**The request**
Write what comes next in the mailing-list discussion of 17-inch wheels, vibration, and tire wear below, picking up after its last sentence.

====== Selected excerpt

Allyn gives pretty good advice, Stefan.

(except the part about the "larger contact patch" with 17inchers.  That's a little off-base; the patch may be wider if the tire is wider, but the patch area will be the same...wider patch but shorter)

Larry
  ----- Original Message ----- 
  From: Allyn 
  To: Stefan P ; scirocco-l@scirocco.org 
  Sent: Thursday, April 01, 2004 8:56 AM
  Subject: Re: question on tires and ride once again(long)


  >A while ago I asked  a question about why my car vibrated really badly at 
  >higher speeds. I had 17 inch rims. The replies I got where to get 
  >hubcentric rings.

  you would be shocked at just bow shitty even a 1mm misalignment of the wheel 
  center on the hub can make your ride. the rieger was simply unbearable at 
  70, it would make my leg go numb.

  > As soon as i start driving the difference is noticeable, the car shakes 
  > and vibrates at 45mph. I take it to the shop. They look at it and tell me 
  > the tires are chopping. ( the alignment is perfect and camber is as close 
  > to perfect as it can be, i know this cause i had to have those specially 
  > fixed on that car).

  ok, even a slight offset in the hub mount can give imbalance 'effects' on 
  the wheel, enough to cause choppyness. anything felt at less than 60 mph is 
  not balance, its centering / bent wheel (or bad wear on the tire from high 
  speed imbalance / offset centering). also, i assume your toe is set to 
  factory, which is a bit steep for 17's. you have a much larger contact patch 
  and thinner sidewall than those specs were designed around. 17's give much 
  less and tend to respond better on half the factory toe value. this was 
  especially noticable on the back of the rieger (275/40/17). factory toe was 
  simply too much for that much rubber on the road, and was causing very bad 
  chopping of the outer part of the tread, while wearing the inner tread down 
  to being bald (even with good camber values). moral of the story - too much 
  toe for wide rubber can cause wear that looks like too much negative camber.

============
====== Source data

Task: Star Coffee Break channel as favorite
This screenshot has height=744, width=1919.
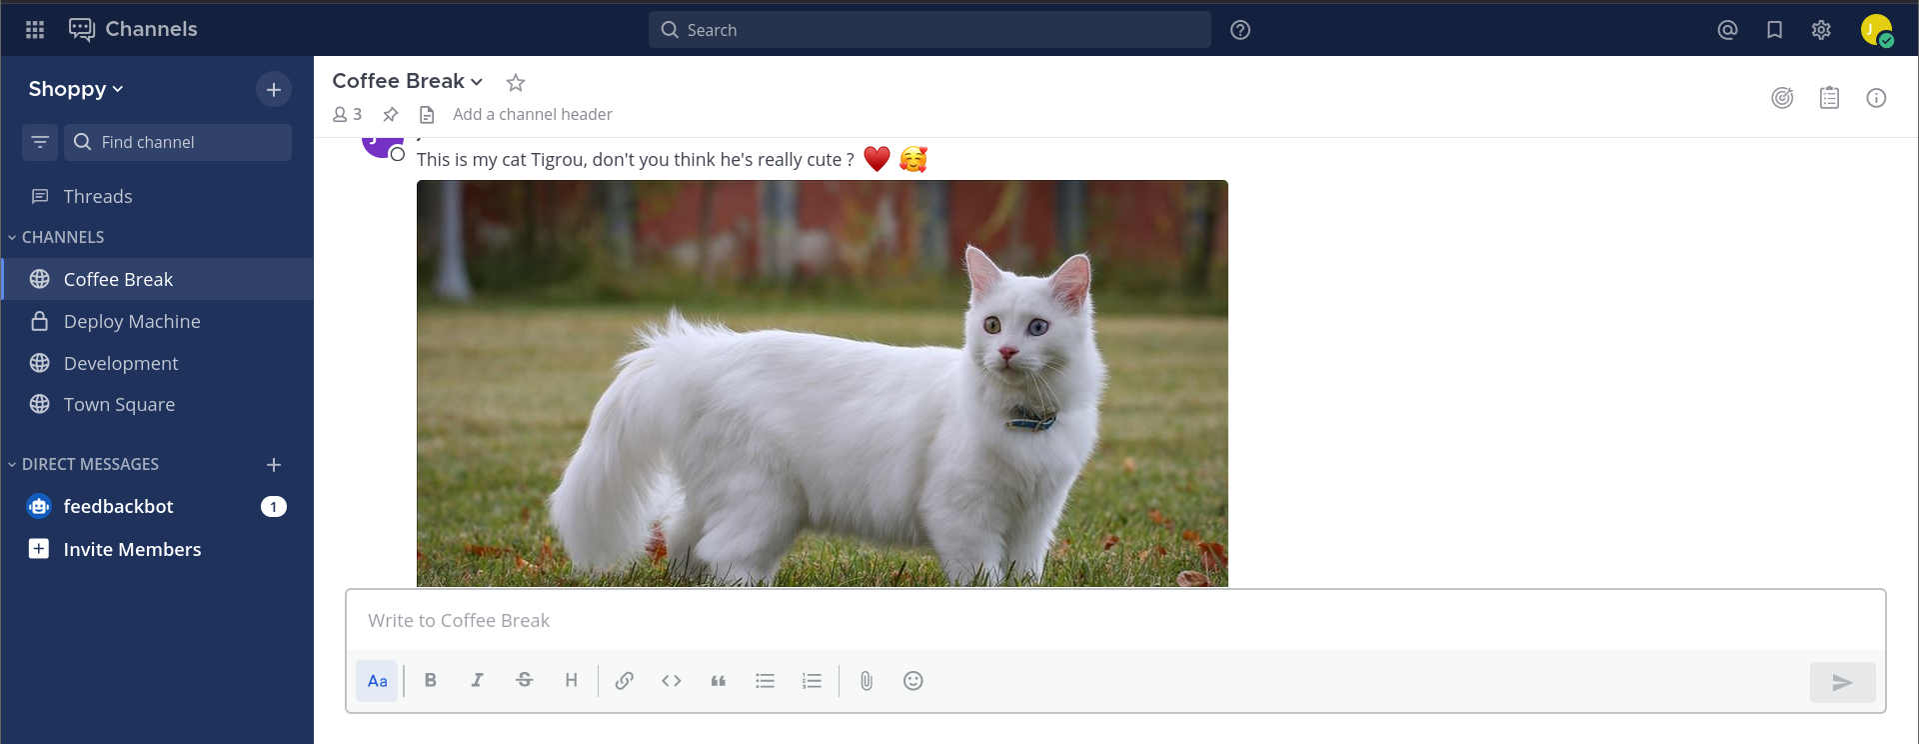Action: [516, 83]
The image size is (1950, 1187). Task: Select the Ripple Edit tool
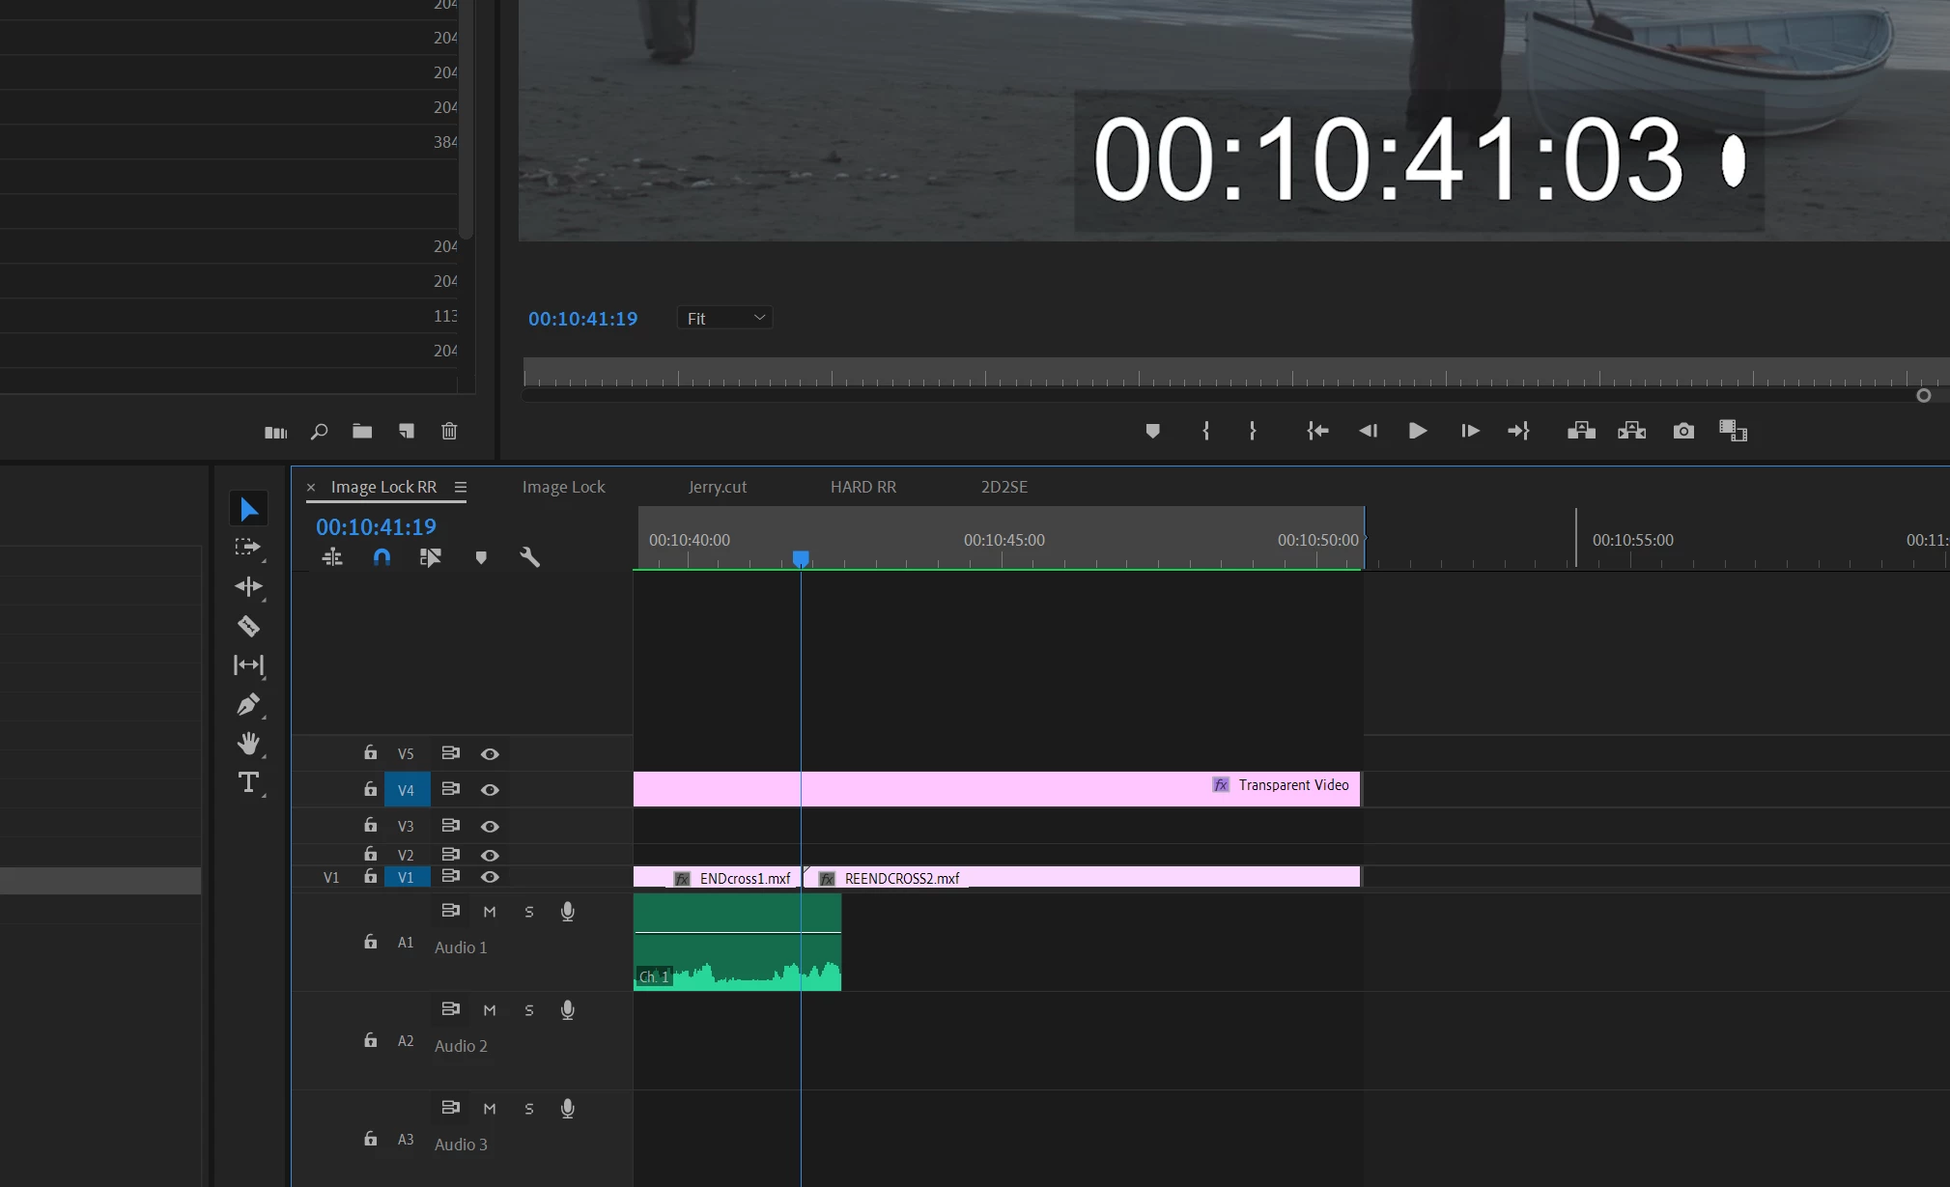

============

**Task result**
  > from 55 - 70 mph (i dont usually go over 70). So now my next tire rotation 
  > is coming up and I notice that im drving on slicks in the front as in 
  > there is hardly and tread. The back looks a little better but not by much. 
  > SO all in all a set of 4 tires lasts me 10000 miles.

  ok, heres what happens. wheels arent mounted at perfect center, which causes 
  localized heating of only some of the tread, which causes uneven tread wear 
  (also chopping / cupping), which causes overall uneven wear of the tire, 
  even if it is later mounted at perfect center. for example, the 5k miles 
  with no hubcentric rings may have already done the damage - even installing 
  rings at that point may not completely eliminate vibration since the tread 
  has already wore unevenly. it may not even look like uneven wear - the 
  localized heating can make some areas of the tire give more than others, 
  resulting in something you can really only feel with the car going down the 
  road (doesnt show up on a normal tire balancer).

  > The Falken tires are yes some of the cheaper brand but im afraid to go out 
  > and by the good years or firestone for 600 bucks if they will only last me 
  > 10000 miles.

  i've got 10k miles on the kumhos on the rieger, and they still have about 
  3/4 tread wear. i drive almost the opposite of you. i beat the holy shit out 
  of the front tires every morning on the way to work (30 minutes of 
  demolition derby, avoiding idiots and crappy charleston pot-hole ridden 
  roads). also, i cant rotate mine even if i wanted to (front size diff than 
  rear size, and directional tread). i cant even rotate them the long way 
  (dismount / remount on opposite side), since my wheels were made for racing 
  and have a sharp bead-grabbing ledge. the first dismount you attempt on 
  tires mounted to my wheels result in prompt destruction of the tires bead. 
  it sounds shitty, but it does come in handy (last week i went 5 minutes on 
  the highway, took an exit ramp pretty quick, drove a couple of block, all 
  before i even realized one of my fronts was completely flat from a bad valve 
  stem).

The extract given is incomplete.